So swimming lessons are over. I can't believe two weeks flew by so quickly. Two weeks ago my son walked out into water over his head and couldn't pull himself up. Last night he got pushed into the pool by one of his classmates and was able to get himself to the steps and out of the pool. I was amazed. I really didn't think they were learning that much, but apparently he learned enough to get himself out of a jam and that was my goal, so I am pleased. He is now cleared to move on to level 2 and, crazy as I am, I am considering it. He wouldn't have the same teacher, though, as she starts school next week and he kind of fell in love with her so I don't know how well he would do with someone else. Let's just hope it's a girl. He likes to flirt with the girls.
Just the fact that he is sitting there with half his face in the water is a major accomplishment, but he can also jump into the pool, hold his breath and go under and semi doggie paddle....Way to go, Jacob! I am so proud!

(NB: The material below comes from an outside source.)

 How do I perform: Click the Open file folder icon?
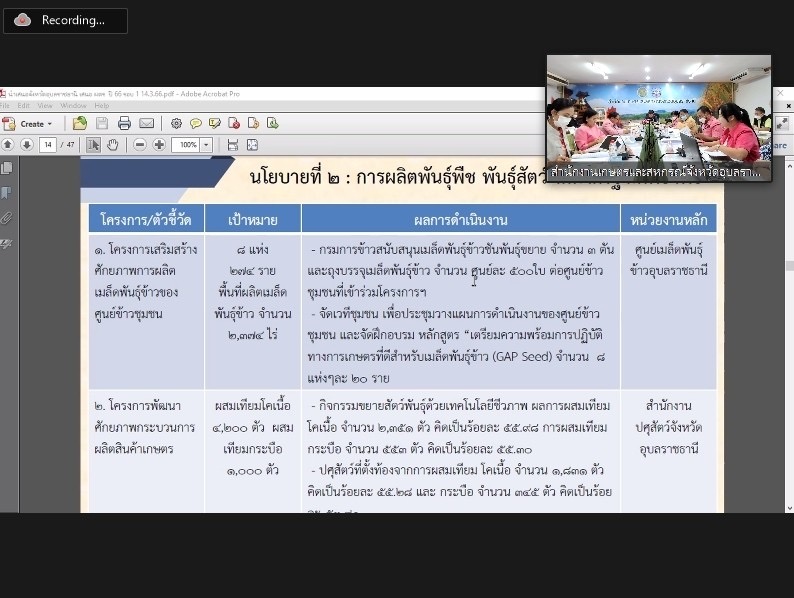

Adam is doing a little better, but he continues to run high fevers in the evenings. He got up to 104 last night, which was scary, but not unusual for him. Neither one of my kids know the meaning of a low temperature. If they get a fever, they get a high fever always. The pediatrician's best guess was that he has roseola and hasn't contracted the rash yet, time will tell I guess. The kids and I were going to go up to the lake today, kind of an end of summer retreat before Jacob heads to school (can you hear my tears hitting the keyboard?) but with Adam being under the weather I thought it was best to wait a few days. The daddy is going out of town tomorrow, just overnight, but he will be gone over 24 hours and that leaves me alone for over 24 hours with a sick kid and a bored kid, loads and loads of fun and joy for me. He has a...ssssshhhhhh..... job interview in Columbus, Ohio. My golden ticket may be arriving soon! I have mixed emotions about that at the moment, only because I have lived here almost seven years and in just the past year have made friends whom I feel I can call up on a moments notice or hang out with on a whim. I am wondering why this couldn't have come up, say, four years ago when I was home alone all day with a screaming toddler with no one to turn too, but hey, you can't always get what you want, am I right? It would be nice to be back up north, but at the same time I dread doing the friend hunt all over again.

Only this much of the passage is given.